“真的?”宁璨没等湛蓝天回答,目光已经移向那群正在喝酒聊天的醉汉们,还有的嘴角叼着烟,烟雾弥漫。
宁璨伸出皙白瘦瘦的手指指向角落的一边,那个圆敦敦肉嘟嘟,身穿俭朴的马甲短袖上衣的中年秃头油腻男。
“那个?”湛蓝天满脸的诧异,低头看到宁璨秀气的小脸满脸堆笑地朝他点头,他只好站起来,拉着宁璨的手往那个角落走去。
那个油腻中年男子视乎感受到湛蓝天的目光,慵慵懒懒地问道,“阁下有事?”他的声音就像被烟熏过,带着低哑的晦涩。
“在下湛蓝天,想请阁下到我的船上工作。”湛蓝天直接表达了他的来意。
油腻中年男子顺着湛蓝天的手臂方向看去,看到一个娇滴滴的小女生偎依在他的身后,瞬间明白了,“原来阁下也是个风流人物。不过我约瑟夫贝克,可不是阁下想邀请,就能轻轻松松请走的。”

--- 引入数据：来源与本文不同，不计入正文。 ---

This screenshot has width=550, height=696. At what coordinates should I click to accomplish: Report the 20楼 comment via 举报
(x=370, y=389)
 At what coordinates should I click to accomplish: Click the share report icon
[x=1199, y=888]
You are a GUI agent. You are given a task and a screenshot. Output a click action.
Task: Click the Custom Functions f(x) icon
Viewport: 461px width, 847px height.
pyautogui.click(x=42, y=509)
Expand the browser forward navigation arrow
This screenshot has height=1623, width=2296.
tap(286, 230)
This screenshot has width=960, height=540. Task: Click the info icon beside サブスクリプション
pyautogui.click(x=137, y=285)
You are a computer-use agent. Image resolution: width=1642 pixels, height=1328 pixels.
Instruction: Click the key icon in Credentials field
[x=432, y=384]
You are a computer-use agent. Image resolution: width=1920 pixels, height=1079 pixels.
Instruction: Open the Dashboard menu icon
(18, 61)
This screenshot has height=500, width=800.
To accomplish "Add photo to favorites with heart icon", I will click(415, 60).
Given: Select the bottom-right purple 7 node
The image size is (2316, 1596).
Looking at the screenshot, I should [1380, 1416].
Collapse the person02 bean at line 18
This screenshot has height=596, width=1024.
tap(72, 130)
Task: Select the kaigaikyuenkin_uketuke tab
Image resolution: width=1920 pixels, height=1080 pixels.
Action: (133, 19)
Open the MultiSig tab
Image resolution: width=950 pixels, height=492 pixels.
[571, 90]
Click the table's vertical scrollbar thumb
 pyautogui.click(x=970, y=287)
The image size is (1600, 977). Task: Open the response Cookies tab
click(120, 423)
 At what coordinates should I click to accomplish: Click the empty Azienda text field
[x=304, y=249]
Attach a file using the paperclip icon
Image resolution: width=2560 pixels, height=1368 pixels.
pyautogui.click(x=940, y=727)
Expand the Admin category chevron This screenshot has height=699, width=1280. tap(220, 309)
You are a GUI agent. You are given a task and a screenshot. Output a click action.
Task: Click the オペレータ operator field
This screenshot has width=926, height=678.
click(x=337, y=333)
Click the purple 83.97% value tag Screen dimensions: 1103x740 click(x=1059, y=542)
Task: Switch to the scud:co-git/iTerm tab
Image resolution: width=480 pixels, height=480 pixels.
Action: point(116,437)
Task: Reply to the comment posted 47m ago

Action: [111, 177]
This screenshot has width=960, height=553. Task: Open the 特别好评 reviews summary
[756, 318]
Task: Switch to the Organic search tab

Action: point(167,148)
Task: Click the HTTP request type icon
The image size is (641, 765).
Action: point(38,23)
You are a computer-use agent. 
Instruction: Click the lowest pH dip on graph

湛蓝天薄凉的嘴角一弯,打了个响指,“老板,给这桌来十杯的威士忌。”
“好勒,马上来。”老板中气十足的嗓子一扯,他不用走到这里,一晃眼,十杯的威士忌便摆在桌子上了。
约瑟夫贝克毫不客气的举起杯子猛灌,他的眼底因喝了酒导致眼眶红红的,嘴角扬起满足的笑意,一杯接着一杯的下肚,言语变得更加轻佻了,“你小子倒挺上道的。”
“那阁下现在,是否愿意上我的船?”湛蓝天再次开口,重复那个问题。
站在湛蓝天身后的宁璨,盯着湛蓝天那只规规矩矩握住自己手掌的大手,并无做出任何出格的举动来,一直犹豫着要不要把自己的手抽回来。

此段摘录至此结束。